*Items listed in a dataset:*
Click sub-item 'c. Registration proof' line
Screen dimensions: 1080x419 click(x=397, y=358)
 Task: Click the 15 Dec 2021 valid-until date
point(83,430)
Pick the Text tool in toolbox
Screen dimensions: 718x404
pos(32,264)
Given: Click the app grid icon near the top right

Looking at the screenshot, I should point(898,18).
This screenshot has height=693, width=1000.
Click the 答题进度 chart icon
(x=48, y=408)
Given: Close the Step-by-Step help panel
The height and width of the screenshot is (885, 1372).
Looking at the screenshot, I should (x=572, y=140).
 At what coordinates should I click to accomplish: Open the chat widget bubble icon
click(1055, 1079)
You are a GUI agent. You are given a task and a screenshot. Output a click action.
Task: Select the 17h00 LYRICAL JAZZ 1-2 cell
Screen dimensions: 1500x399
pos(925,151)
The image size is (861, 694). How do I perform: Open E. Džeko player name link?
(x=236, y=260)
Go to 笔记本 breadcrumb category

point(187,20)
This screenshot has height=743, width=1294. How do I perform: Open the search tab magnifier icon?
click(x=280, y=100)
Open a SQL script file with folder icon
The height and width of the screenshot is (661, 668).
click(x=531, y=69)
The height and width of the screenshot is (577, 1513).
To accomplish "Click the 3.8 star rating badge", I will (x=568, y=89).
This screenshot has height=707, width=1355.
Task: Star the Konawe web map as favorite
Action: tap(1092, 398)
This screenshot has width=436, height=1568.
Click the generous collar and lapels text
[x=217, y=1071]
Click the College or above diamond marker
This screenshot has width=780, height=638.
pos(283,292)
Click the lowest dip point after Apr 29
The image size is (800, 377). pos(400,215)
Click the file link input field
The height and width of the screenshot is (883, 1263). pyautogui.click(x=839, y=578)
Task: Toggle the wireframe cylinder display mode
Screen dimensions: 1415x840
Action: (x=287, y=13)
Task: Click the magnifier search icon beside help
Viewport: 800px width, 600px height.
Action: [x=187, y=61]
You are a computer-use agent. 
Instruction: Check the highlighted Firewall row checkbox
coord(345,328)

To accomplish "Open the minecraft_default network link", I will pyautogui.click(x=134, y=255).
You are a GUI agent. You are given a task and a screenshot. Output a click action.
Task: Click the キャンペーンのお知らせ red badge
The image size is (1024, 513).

*AIM OF THE TASK:* The full set of records above is to be printed exactly as it appears.

*EXPECTED ANSWER:*
Click sub-item 'c. Registration proof' line
Screen dimensions: 1080x419 click(x=397, y=358)
 Task: Click the 15 Dec 2021 valid-until date
point(83,430)
Pick the Text tool in toolbox
Screen dimensions: 718x404
pos(32,264)
Given: Click the app grid icon near the top right

Looking at the screenshot, I should point(898,18).
This screenshot has height=693, width=1000.
Click the 答题进度 chart icon
(x=48, y=408)
Given: Close the Step-by-Step help panel
The height and width of the screenshot is (885, 1372).
Looking at the screenshot, I should (x=572, y=140).
 At what coordinates should I click to accomplish: Open the chat widget bubble icon
click(1055, 1079)
You are a GUI agent. You are given a task and a screenshot. Output a click action.
Task: Select the 17h00 LYRICAL JAZZ 1-2 cell
Screen dimensions: 1500x399
pos(925,151)
The image size is (861, 694). How do I perform: Open E. Džeko player name link?
(x=236, y=260)
Go to 笔记本 breadcrumb category

point(187,20)
This screenshot has height=743, width=1294. How do I perform: Open the search tab magnifier icon?
click(x=280, y=100)
Open a SQL script file with folder icon
The height and width of the screenshot is (661, 668).
click(x=531, y=69)
The height and width of the screenshot is (577, 1513).
To accomplish "Click the 3.8 star rating badge", I will (x=568, y=89).
This screenshot has height=707, width=1355.
Task: Star the Konawe web map as favorite
Action: tap(1092, 398)
This screenshot has width=436, height=1568.
Click the generous collar and lapels text
[x=217, y=1071]
Click the College or above diamond marker
This screenshot has width=780, height=638.
pos(283,292)
Click the lowest dip point after Apr 29
The image size is (800, 377). pos(400,215)
Click the file link input field
The height and width of the screenshot is (883, 1263). pyautogui.click(x=839, y=578)
Task: Toggle the wireframe cylinder display mode
Screen dimensions: 1415x840
Action: (x=287, y=13)
Task: Click the magnifier search icon beside help
Viewport: 800px width, 600px height.
Action: [x=187, y=61]
You are a computer-use agent. 
Instruction: Check the highlighted Firewall row checkbox
coord(345,328)

To accomplish "Open the minecraft_default network link", I will pyautogui.click(x=134, y=255).
You are a GUI agent. You are given a task and a screenshot. Output a click action.
Task: Click the キャンペーンのお知らせ red badge
The image size is (1024, 513).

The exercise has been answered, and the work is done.